Texas is on track to experience the worst whooping cough outbreak that the state has seen in 60 years, according to health officials. The state’s health department issued a health alert on Tuesday, encouraging residents to make sure their vaccinations are up to date.
Whooping cough — also known as “pertussis” — is a bacterial infection that results in a severe cough. It’s very contagious, and can be spread through the air when people sneeze.
“This is extremely concerning. If cases continue to be diagnosed at the current rate, we will see the most Texas cases since the 1950s,” Dr. Lisa Cornelius, the infectious diseases medical officer for Texas’ Department of State Health Services, said in a statement. “Pertussis is highly infectious and can cause serious complications, especially in babies, so people should take it seriously.”
Texas is illustrative of the larger situation in the rest of the country. Last year, the United States experienced the worst whooping cough outbreak in decades. Health officials say that’s partly because Americans still aren’t getting their recommended shots. Because the pertussis vaccine wears off after about 10 years, it’s particularly important to contain whooping cough by staying on top of the vaccination schedule.
However, pervasive myths about vaccines have dissuaded many parents from following the Centers for Disease Control’s recommended immunization schedule. The false notion that vaccinating children could put them at risk for autism is still undermining public health efforts today, even though that theory was widely debunked years ago.
Texas has recently experienced the direct consequences of that type of fear mongering. In addition to the whooping cough outbreak, the state also faced an outbreak of measles last month. The state’s epidemiologist traced the outbreak to an evangelical megachurch whose pastor preaches against vaccines, encouraging parents to pursue faith healing and use their own judgment instead of listening to doctors’ advice. Even though measles has been practically eradicated thanks to the vaccine that’s now available for it, the congregants at that church were an unvaccinated pocket that allowed the disease to be re-introduced to the state.
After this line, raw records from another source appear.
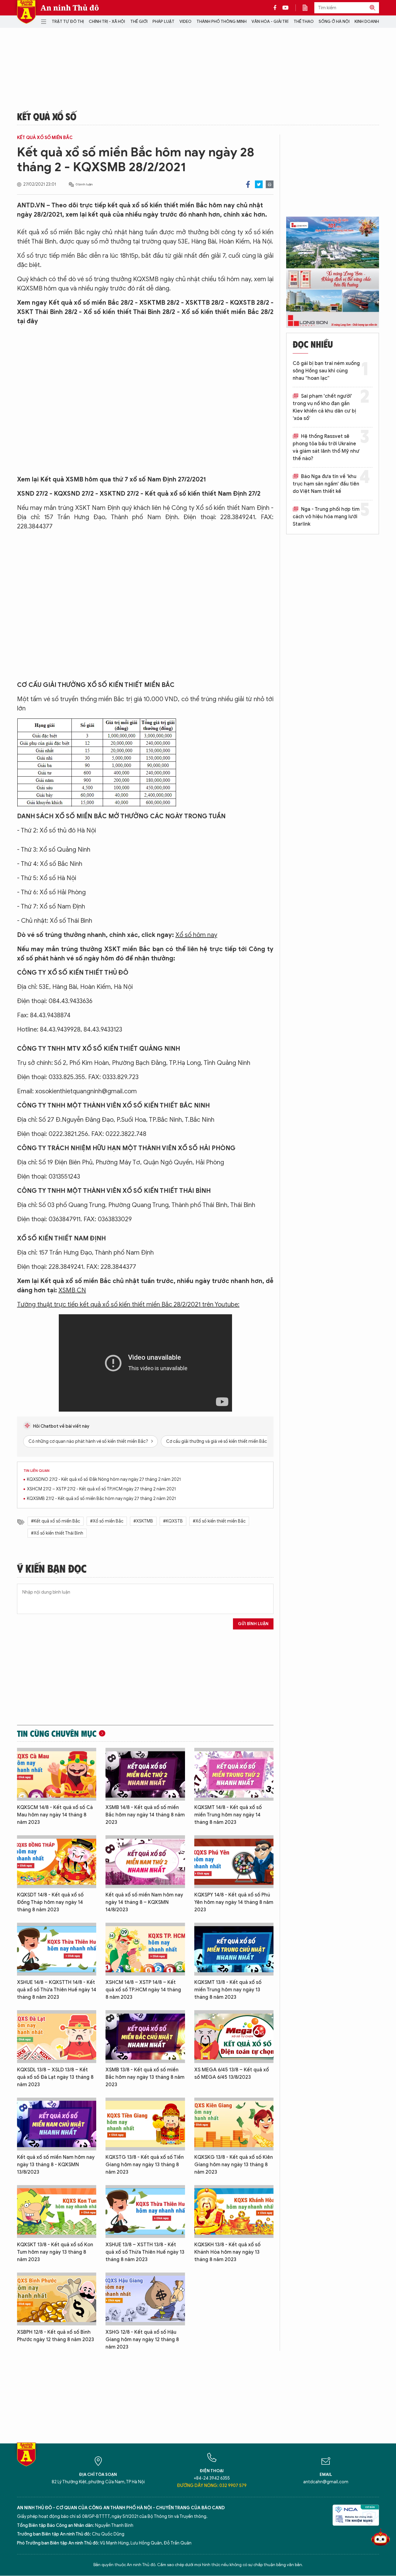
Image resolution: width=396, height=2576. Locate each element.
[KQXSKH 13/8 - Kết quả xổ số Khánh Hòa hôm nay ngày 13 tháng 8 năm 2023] (233, 2211)
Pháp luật (163, 21)
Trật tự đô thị (68, 21)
Now, health officials don’t want the same thing to happen with whooping cough, and are urging residents to get their shots. “Fathers, siblings, extended family members, medical providers and others who will be around newborns should also be vaccinated,” a recent press release from Texas’ Department of Health explains. “Many babies get whooping cough from adults or older brothers or sisters who don’t even know they have the disease. While symptoms are usually milder in teens and adults, pertussis can be life threatening for babies because of the risk of apnea, an interruption in breathing.”